イタリアワインの世界において、「グレケット(Grechetto)」は決して派手さはないものの、知る人ぞ知る名脇役として愛されています。トスカーナやウンブリアを中心に栽培されるこの白ブドウ品種は、地中海の太陽と丘陵の風をたっぷり浴び、香り高く骨格のあるワインを生み出します。古代ギリシャに由来するともいわれるその名には、長い歴史と文化が息づいています。今回は、そんなグレケットの魅力を、歴史・産地・味わい・楽しみ方の観点から掘り下げてみましょう。
「グレケット」という名前は、「ギリシャ(Greco)」に由来するとされます。古代ギリシャ人がイタリア半島へワイン文化を持ち込んだ際に伝わったブドウだという説が有力です。実際、グレケットと同名の「グレーコ(Greco)」系統の品種が南イタリアにも存在しており、共通の祖先を持つ可能性が指摘されています。
現在、グレケットは主にイタリア中部のウンブリア州とトスカーナ州で栽培されており、なかでもウンブリアのオルヴィエート地区が特に有名です。この地では、グレケットは「オルヴィエートDOC」ワインの主要品種として用いられ、ブレンドの中核を担っています。
グレケットは、厚めの果皮を持つ比較的頑丈なブドウです。病害に強く、丘陵地帯の粘土質や石灰質の土壌に適応します。日照量の多い内陸気候のウンブリアでは、昼夜の寒暖差が大きいため、果実の香りを保持しながらも糖度が上がり、力強い酸味とバランスの取れた果実味を備えたワインが生まれます。

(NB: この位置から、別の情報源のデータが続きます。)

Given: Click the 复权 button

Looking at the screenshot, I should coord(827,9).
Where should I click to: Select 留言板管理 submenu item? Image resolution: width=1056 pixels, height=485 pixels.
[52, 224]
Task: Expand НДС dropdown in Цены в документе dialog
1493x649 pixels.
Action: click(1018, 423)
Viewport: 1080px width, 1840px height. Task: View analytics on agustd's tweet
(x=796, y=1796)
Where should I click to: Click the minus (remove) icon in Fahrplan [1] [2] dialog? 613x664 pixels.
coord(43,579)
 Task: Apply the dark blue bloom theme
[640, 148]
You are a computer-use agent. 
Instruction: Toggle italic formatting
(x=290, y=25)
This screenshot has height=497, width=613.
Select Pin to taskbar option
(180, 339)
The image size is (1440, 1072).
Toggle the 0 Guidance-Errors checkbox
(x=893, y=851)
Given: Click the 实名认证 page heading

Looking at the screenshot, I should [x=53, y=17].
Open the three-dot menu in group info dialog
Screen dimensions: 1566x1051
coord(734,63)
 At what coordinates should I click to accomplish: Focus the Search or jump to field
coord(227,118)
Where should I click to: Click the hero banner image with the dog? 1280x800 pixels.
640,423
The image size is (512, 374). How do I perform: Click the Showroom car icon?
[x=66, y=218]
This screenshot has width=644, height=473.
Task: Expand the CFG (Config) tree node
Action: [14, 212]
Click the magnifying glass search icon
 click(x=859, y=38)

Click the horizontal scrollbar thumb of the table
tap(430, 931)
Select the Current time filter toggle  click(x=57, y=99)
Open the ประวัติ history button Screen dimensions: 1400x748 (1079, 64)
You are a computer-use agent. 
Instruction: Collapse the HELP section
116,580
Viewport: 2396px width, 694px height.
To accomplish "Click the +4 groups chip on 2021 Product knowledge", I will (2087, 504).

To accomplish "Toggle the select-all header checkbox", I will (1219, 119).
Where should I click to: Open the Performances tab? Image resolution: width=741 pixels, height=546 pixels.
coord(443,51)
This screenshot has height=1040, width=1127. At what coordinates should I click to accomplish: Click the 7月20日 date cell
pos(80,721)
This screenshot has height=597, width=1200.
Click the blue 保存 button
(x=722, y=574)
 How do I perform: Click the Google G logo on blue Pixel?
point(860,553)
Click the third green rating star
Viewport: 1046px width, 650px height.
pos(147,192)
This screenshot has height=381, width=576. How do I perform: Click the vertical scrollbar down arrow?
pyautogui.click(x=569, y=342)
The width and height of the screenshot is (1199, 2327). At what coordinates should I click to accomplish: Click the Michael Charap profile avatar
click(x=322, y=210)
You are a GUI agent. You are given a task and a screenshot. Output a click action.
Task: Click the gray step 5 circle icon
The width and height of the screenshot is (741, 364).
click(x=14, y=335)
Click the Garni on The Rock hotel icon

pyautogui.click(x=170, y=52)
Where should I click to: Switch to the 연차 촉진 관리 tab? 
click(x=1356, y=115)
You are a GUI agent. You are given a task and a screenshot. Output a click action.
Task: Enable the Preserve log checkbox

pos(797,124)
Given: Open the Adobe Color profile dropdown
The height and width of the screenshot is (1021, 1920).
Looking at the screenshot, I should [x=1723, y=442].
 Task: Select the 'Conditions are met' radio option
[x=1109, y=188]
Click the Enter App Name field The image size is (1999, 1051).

特に注目すべきは、グレケットがもたらす「骨格と芳香の調和」です。香りはリンゴや洋ナシ、白桃といった果実のアロマに加え、アーモンドやハーブのニュアンスが感じられることも多く、時には蜂蜜やスパイスを思わせる複雑さを持ちます。その豊かな香りに対し、味わいは引き締まった酸としっかりとしたミネラル感が特徴で、余韻には心地よい苦みが残ります。このバランスが、グレケットを単なる爽やかな白ワインではなく、深みのある食中酒として成立させているのです。
グレケットは、造り手の意図によってさまざまなスタイルに仕上げられます。若いうちは爽やかでフルーティー、ステンレスタンクで仕立てられたワインは、柑橘の清涼感と軽快な飲み口が魅力です。一方、樽熟成を施すことでナッツやバニラの香りが加わり、よりふくよかで重厚なスタイルにも変化します。
また、遅摘みや貴腐化によって甘口ワインを生産する例もあり、グレケットのポテンシャルの高さを物語っています。特にオルヴィエートでは、古くから「オルヴィエート・クラシコ・スーペリオーレ」や「ドルチェ」タイプが造られており、その芳醇な甘味と酸味の調和は、食後酒としても人気です。
グレケットの万能さは、食卓で真価を発揮します。フレッシュタイプは、魚介料理や白身肉、リゾットにぴったり。例えば、レモンを効かせた鯛のカルパッチョや、アサリのボンゴレ・ビアンコなどと合わせると、その清涼感が料理の旨味を引き立てます。
一方、樽熟型のグレケットは、キノコやトリュフを使ったリゾット、グリルした鶏肉、さらには熟成チーズとの相性も抜群。芳ばしい香りと丸みのあるボディが、料理のコクを包み込むように調和します。甘口タイプはデザートやブルーチーズと合わせても魅力的で、食後の時間を優雅に締めくくってくれるでしょう。
ウンブリアは「イタリアの緑の心臓」とも称される豊かな自然に恵まれた地であり、グレケットはその土地の魂を映す存在です。近年では、オーガニック栽培や低介入醸造を採り入れる生産者も増え、よりピュアでテロワールを感じさせるグレケットが登場しています。また、スティルワインに加えて、グレケットを使用したスパークリングワインも注目されており、そのポテンシャルの広がりは計り知れません。
グレケットは、派手な個性で注目を集めるタイプのワインではありません。しかし、その静かな存在感、しっかりとした構造、そして時間とともに変化する複雑さは、まるで熟練した職人のような魅力を放ちます。イタリアワインの奥深さを知りたい人にこそ、グレケットを味わってほしい——それは古代から続くワイン造りの息吹と、今を生きる造り手たちの情熱が交わる一本だからです。